> WORK TASK
After locating the line with "Žemės ūkis (51, 106)" in the data that follows, return it and every later line exactly, up to and including the line with "SEOコンサルティング (391, 2071)".

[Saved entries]
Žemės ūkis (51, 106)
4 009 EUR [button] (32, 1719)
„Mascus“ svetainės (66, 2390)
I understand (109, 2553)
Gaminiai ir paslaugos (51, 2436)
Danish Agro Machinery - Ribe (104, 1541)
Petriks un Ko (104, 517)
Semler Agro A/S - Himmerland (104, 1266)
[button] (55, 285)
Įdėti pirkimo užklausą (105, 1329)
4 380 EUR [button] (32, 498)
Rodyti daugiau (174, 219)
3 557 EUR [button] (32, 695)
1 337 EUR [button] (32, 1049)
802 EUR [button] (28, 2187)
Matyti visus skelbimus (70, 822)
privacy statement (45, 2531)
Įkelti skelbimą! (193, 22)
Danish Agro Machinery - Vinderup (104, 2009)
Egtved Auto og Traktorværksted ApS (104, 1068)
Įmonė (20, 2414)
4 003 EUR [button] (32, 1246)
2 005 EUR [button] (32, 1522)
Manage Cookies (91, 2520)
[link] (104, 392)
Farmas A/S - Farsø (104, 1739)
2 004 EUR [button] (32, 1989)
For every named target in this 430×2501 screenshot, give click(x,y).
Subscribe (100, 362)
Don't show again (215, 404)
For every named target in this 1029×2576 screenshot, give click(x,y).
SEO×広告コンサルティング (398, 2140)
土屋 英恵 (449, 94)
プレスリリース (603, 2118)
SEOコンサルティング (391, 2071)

==

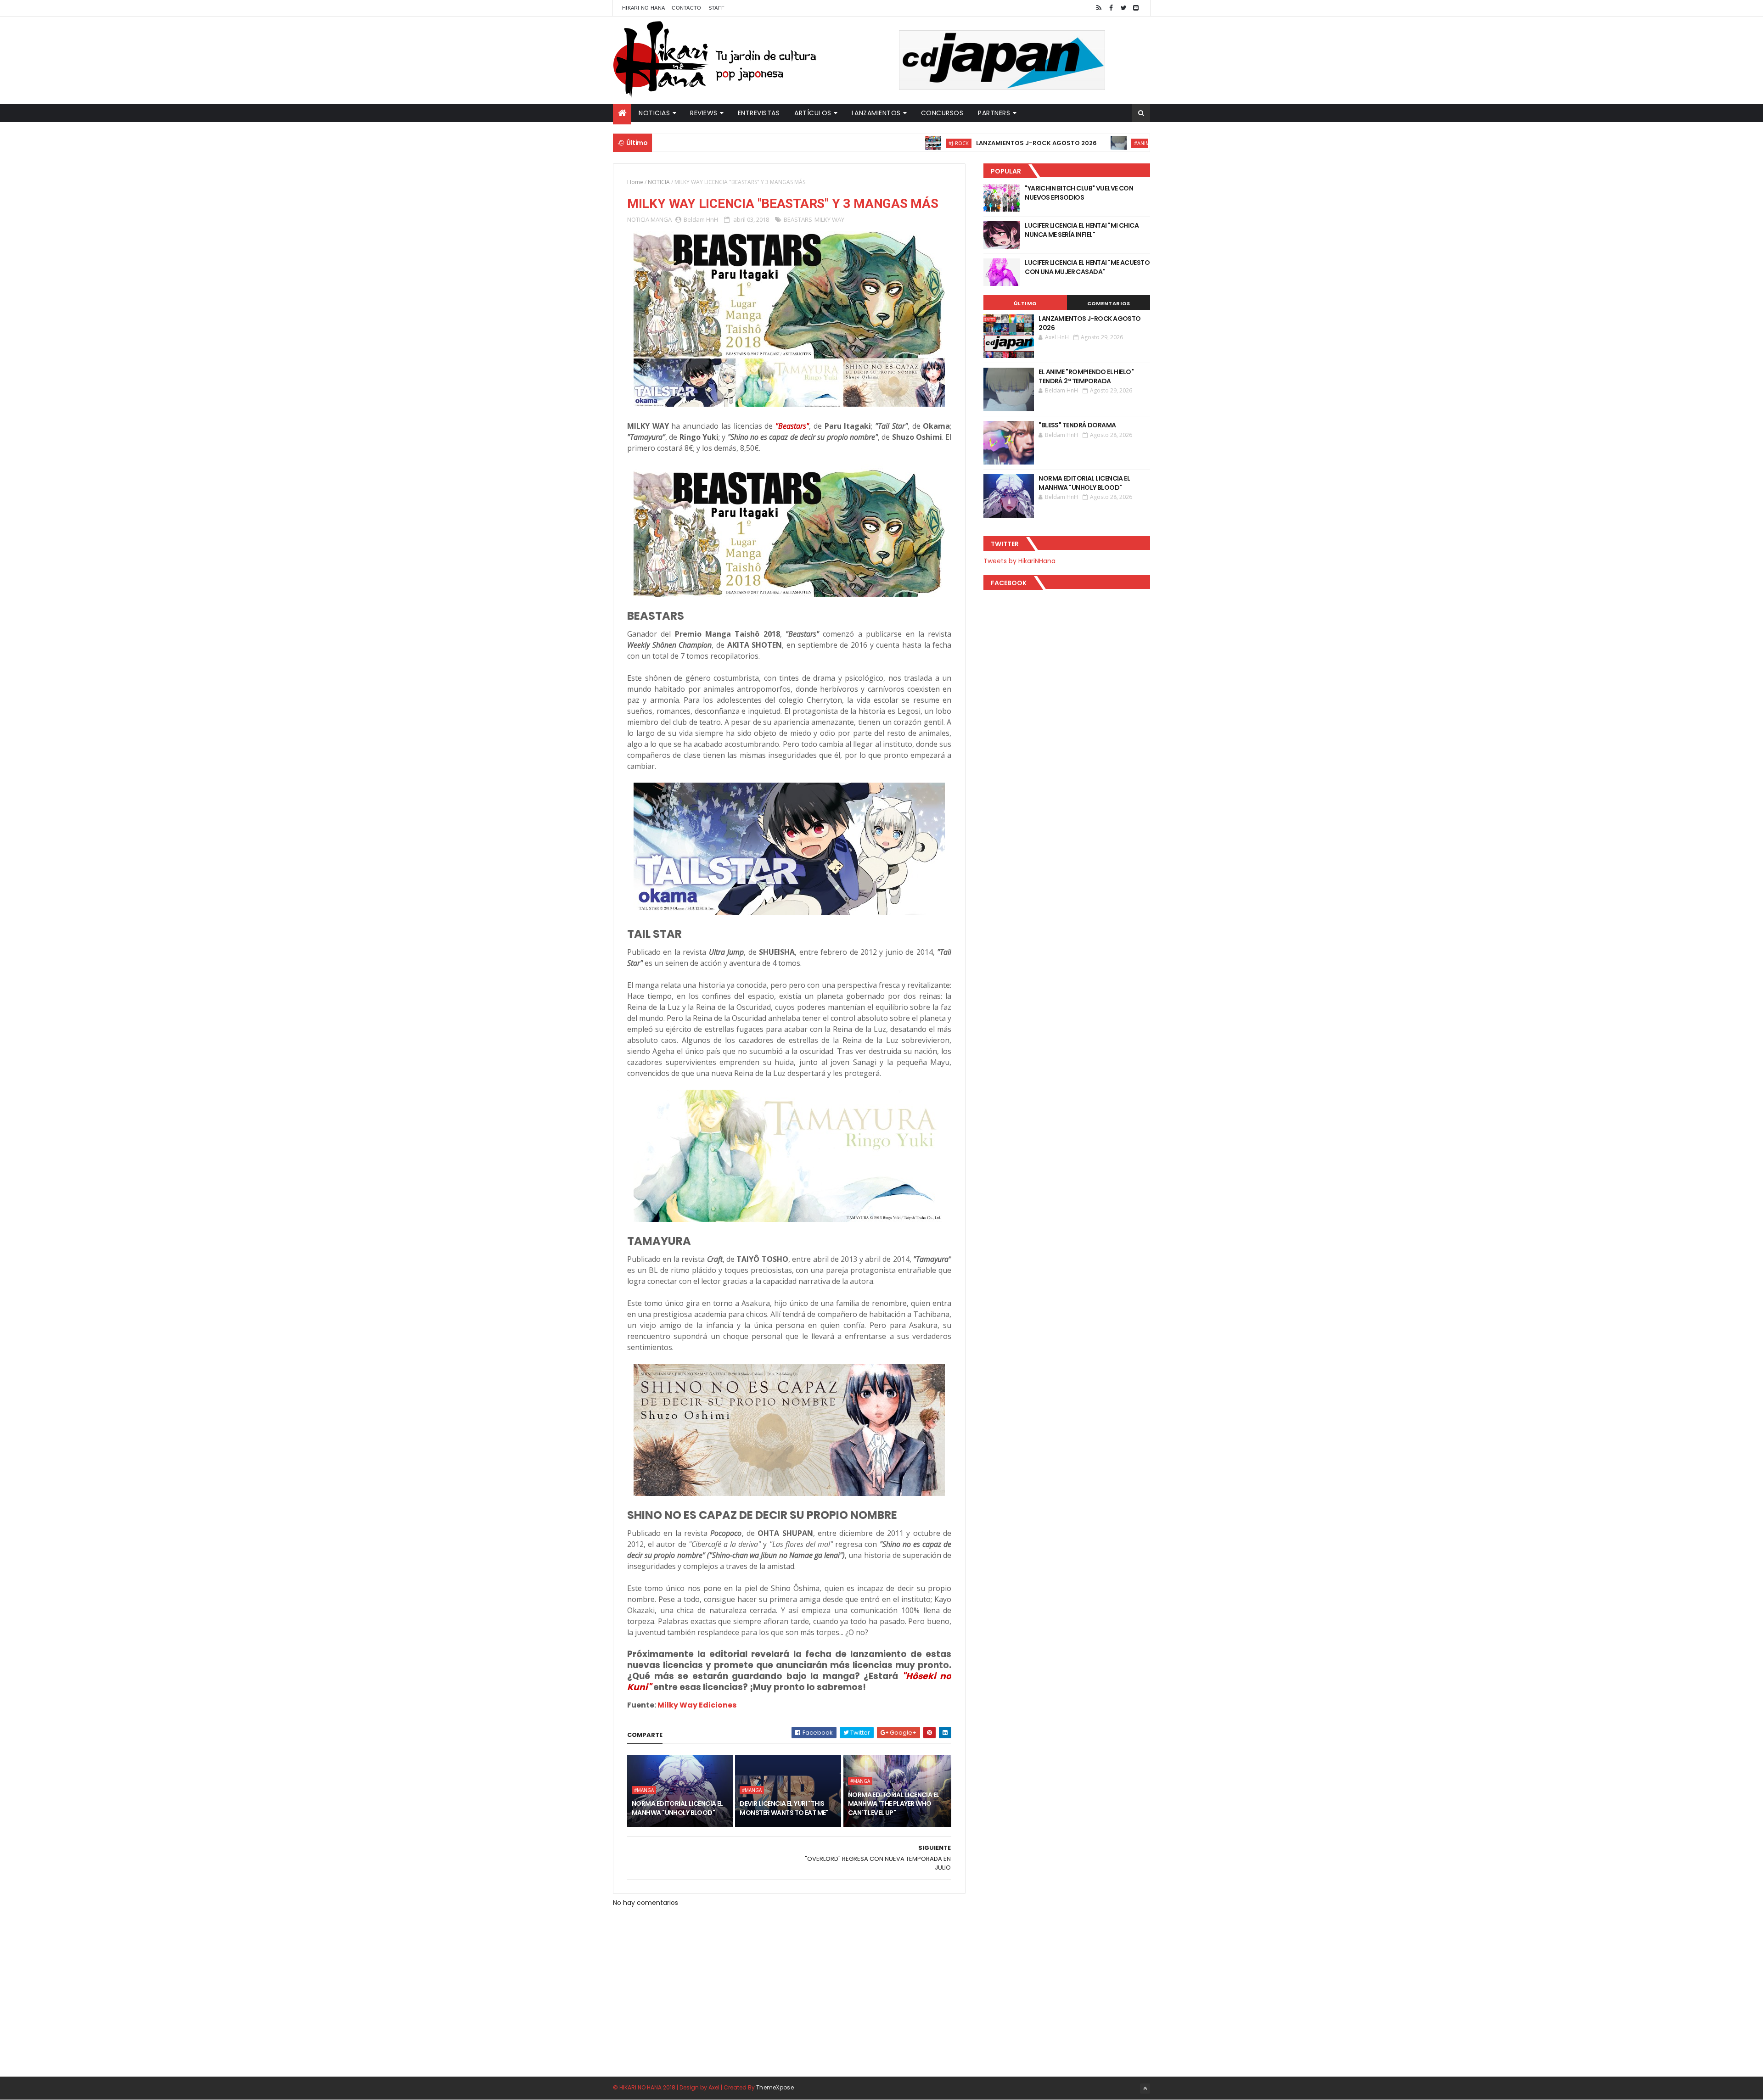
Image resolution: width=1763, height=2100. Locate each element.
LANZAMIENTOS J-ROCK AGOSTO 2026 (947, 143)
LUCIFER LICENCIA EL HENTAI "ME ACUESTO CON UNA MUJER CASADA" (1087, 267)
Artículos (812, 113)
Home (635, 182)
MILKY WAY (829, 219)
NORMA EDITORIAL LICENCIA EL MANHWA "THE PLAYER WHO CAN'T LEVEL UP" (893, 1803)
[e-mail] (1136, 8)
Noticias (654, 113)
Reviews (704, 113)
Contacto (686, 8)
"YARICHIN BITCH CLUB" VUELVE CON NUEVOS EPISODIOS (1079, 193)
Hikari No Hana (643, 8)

> SOLUTION FOR THIS EXERCISE
Žemės ūkis (51, 106)
4 009 EUR [button] (32, 1719)
„Mascus“ svetainės (66, 2390)
I understand (109, 2553)
Gaminiai ir paslaugos (51, 2436)
Danish Agro Machinery - Ribe (104, 1541)
Petriks un Ko (104, 517)
Semler Agro A/S - Himmerland (104, 1266)
[button] (55, 285)
Įdėti pirkimo užklausą (105, 1329)
4 380 EUR [button] (32, 498)
Rodyti daugiau (174, 219)
3 557 EUR [button] (32, 695)
1 337 EUR [button] (32, 1049)
802 EUR [button] (28, 2187)
Matyti visus skelbimus (70, 822)
privacy statement (45, 2531)
Įkelti skelbimą! (193, 22)
Danish Agro Machinery - Vinderup (104, 2009)
Egtved Auto og Traktorværksted ApS (104, 1068)
Įmonė (20, 2414)
4 003 EUR [button] (32, 1246)
2 005 EUR [button] (32, 1522)
Manage Cookies (91, 2520)
[link] (104, 392)
Farmas A/S - Farsø (104, 1739)
2 004 EUR [button] (32, 1989)
For every named target in this 430×2501 screenshot, give click(x,y).
Subscribe (100, 362)
Don't show again (215, 404)
For every named target in this 1029×2576 screenshot, give click(x,y).
SEO×広告コンサルティング (398, 2140)
土屋 英恵 (449, 94)
プレスリリース (603, 2118)
SEOコンサルティング (391, 2071)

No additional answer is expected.